导入JDBC元数据到Apache Atlas

前言

前期实现了导入MySQL元数据到Apache Atlas, 由于是初步版本,且功能参照Atlas Hive Hook,实现的不够完美

本期对功能进行改进,实现了导入多种关系型数据库元数据到Apache Atlas

数据库schema与catalog

按照SQL标准的解释,在SQL环境下CatalogSchema都属于抽象概念,可以把它们理解为一个容器或者数据库对象命名空间中的一个层次,主要用来解决命名冲突问题。从概念上说,一个数据库系统包含多个Catalog,每个Catalog又包含多个Schema,而每个Schema又包含多个数据库对象(表、视图、字段等),反过来讲一个数据库对象必然属于一个Schema,而该Schema又必然属于一个Catalog,这样我们就可以得到该数据库对象的完全限定名称,从而解决命名冲突的问题了;例如数据库对象表的完全限定名称就可以表示为:Catalog名称.Schema名称.表名称。
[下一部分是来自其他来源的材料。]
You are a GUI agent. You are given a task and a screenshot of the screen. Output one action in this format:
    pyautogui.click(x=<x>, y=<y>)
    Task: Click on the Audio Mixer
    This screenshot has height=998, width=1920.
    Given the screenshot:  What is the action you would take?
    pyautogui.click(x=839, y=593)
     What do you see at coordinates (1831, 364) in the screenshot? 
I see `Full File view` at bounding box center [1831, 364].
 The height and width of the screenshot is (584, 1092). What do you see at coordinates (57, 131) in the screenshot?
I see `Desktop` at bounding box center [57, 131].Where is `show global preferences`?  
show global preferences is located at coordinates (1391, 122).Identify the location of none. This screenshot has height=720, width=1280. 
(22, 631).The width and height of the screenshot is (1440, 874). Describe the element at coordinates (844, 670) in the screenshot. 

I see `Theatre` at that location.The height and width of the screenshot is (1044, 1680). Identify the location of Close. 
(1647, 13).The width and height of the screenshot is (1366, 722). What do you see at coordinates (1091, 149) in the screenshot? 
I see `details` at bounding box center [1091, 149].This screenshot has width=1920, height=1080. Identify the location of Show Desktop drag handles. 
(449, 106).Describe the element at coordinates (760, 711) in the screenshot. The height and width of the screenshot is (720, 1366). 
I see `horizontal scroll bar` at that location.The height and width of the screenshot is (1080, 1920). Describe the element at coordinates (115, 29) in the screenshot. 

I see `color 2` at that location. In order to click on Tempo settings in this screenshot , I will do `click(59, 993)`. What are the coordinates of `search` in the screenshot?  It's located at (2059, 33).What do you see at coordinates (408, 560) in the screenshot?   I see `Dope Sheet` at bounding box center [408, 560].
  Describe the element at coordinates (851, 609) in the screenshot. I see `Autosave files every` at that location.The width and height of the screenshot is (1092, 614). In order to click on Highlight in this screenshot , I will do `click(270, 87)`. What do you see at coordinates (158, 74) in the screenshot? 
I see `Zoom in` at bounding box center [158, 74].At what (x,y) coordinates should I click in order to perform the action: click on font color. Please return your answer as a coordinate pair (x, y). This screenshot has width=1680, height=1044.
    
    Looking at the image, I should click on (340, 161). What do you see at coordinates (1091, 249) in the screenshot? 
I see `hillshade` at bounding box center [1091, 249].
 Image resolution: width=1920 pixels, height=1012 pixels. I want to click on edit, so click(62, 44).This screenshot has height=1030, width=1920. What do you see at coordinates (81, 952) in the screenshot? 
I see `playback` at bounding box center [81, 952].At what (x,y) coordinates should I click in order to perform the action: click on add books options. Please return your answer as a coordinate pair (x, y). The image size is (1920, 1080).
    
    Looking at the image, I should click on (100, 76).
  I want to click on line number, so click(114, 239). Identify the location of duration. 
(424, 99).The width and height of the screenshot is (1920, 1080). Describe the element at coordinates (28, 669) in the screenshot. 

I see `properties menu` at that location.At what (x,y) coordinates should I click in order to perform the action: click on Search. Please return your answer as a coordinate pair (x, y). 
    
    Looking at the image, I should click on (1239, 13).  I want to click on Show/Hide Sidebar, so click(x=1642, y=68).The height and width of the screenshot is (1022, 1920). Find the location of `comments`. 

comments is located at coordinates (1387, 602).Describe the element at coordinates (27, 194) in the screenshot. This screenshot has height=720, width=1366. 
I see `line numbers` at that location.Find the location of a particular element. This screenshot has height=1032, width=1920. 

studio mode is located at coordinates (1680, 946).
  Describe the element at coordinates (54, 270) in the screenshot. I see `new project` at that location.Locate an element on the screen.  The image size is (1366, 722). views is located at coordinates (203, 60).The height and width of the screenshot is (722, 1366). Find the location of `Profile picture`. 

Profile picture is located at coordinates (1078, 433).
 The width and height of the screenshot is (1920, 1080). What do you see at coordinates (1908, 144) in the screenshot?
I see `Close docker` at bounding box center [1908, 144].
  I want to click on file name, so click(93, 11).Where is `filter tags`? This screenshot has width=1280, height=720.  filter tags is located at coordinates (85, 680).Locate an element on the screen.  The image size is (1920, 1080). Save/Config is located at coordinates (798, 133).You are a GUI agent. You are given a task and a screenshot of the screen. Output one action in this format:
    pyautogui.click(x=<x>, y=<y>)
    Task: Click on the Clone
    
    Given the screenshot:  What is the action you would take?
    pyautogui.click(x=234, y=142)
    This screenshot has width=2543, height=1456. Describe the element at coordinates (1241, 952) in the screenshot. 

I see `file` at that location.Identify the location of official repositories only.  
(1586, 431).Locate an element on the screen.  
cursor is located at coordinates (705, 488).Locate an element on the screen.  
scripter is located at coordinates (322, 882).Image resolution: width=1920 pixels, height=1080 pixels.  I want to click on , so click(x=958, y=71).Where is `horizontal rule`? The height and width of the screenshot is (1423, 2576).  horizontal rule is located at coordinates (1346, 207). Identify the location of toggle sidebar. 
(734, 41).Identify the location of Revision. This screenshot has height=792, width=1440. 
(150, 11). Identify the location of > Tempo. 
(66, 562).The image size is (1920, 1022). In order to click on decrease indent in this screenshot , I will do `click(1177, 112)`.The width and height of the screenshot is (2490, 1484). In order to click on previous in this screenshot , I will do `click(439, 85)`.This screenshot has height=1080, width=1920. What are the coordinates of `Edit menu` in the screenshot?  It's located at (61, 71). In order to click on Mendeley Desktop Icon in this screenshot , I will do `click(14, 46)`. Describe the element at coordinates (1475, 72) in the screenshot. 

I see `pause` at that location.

这里还有一点需要注意的是,SQL标准并不要求每个数据库对象的完全限定名称是唯一的。

从实现的角度来看,各种数据库系统对CatalogSchema的支持和实现方式千差万别,针对具体问题需要参考具体的产品说明书,比较简单而常用的实现方式是使用数据库名作为Catalog名,使用用户名作为Schema名,具体可参见下表:

表1 常用数据库

供应商Catalog支持Schema支持
Oracle不支持Oracle User ID
MySQL不支持数据库名
MS SQL Server数据库名对象属主名,2005版开始有变
DB2指定数据库对象时,Catalog部分省略Catalog属主名
Sybase数据库名数据库属主名
Informix不支持不需要
PointBase不支持数据库名

原文:https://www.cnblogs.com/ECNB/p/4611309.html

元数据模型层级抽象

不同的关系型数据库,其数据库模式有所区别,对应与下面的层级关系

  • Datasource -> Catalog -> Schema -> Table -> Column
  • Datasource -> Catalog -> Table -> Column
  • Datasource -> Schema -> Table -> Column

元数据转换设计

提供元数据

借鉴Apache DolphinScheduler中获取Connection的方式,不多赘述。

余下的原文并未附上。